⟨
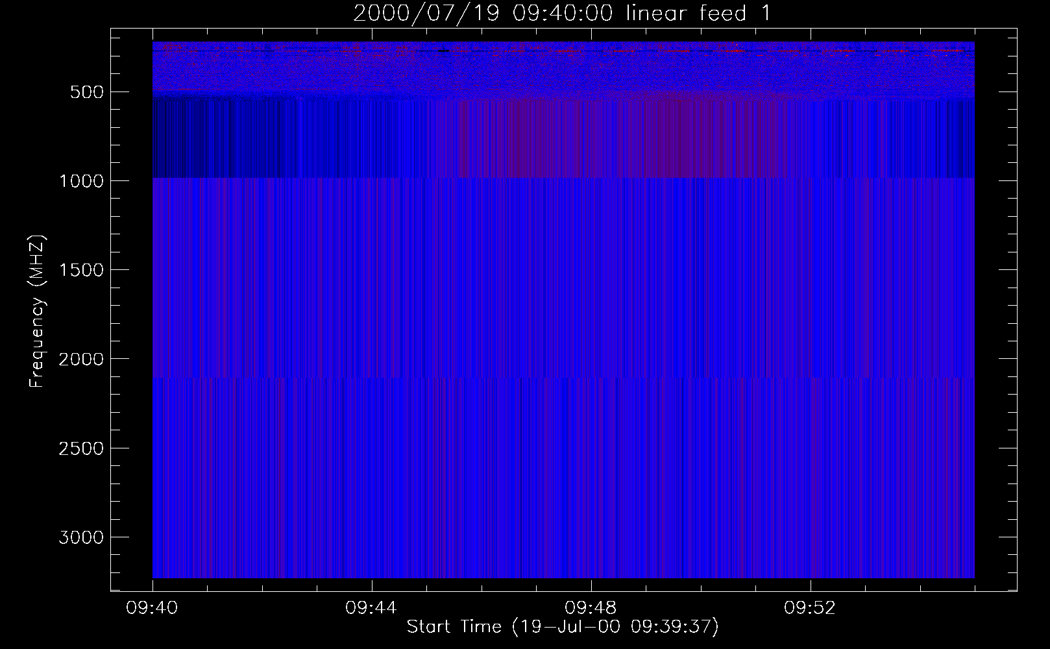Click the spectrogram at 1500 MHz above 09:44

(372, 269)
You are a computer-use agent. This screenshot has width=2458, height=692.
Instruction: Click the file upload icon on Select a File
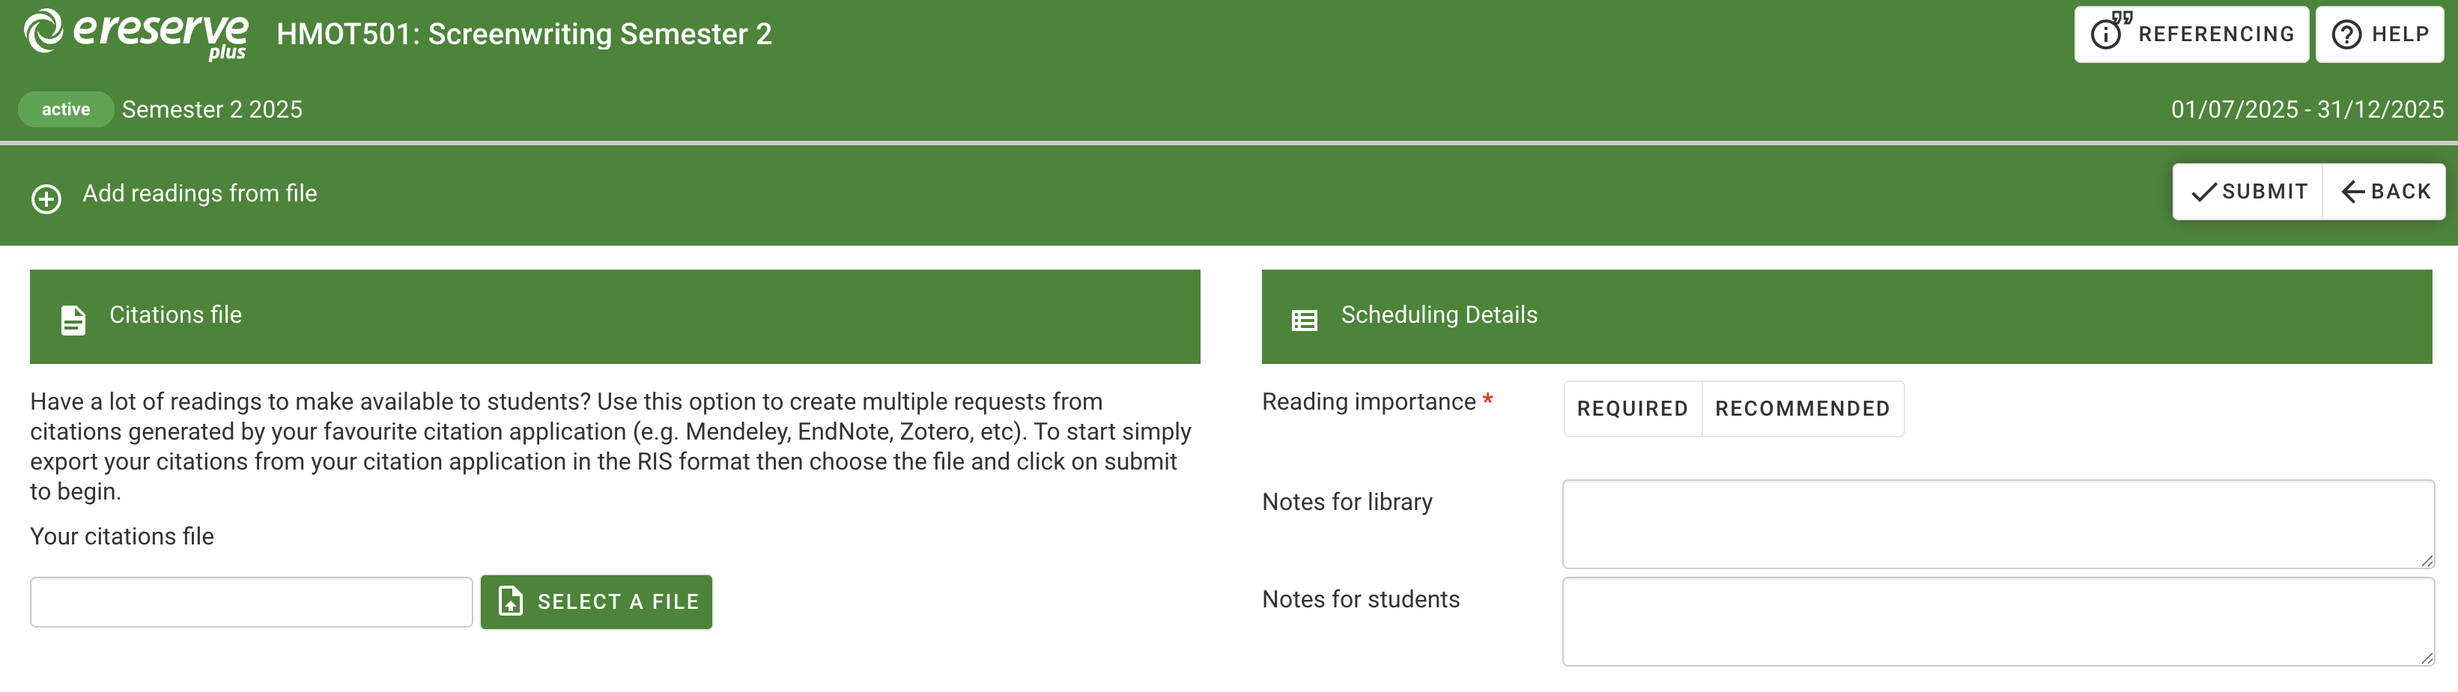click(510, 600)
⟩
Output verbatim the lines beginning at the line with "You are a computer-use" and ending at the last line of the material above, inclusive. Do not carry over any pictures.

* **EXPECTED ANSWER**
You are a computer-use agent. This screenshot has width=2458, height=692.
Instruction: Click the file upload icon on Select a File
click(510, 600)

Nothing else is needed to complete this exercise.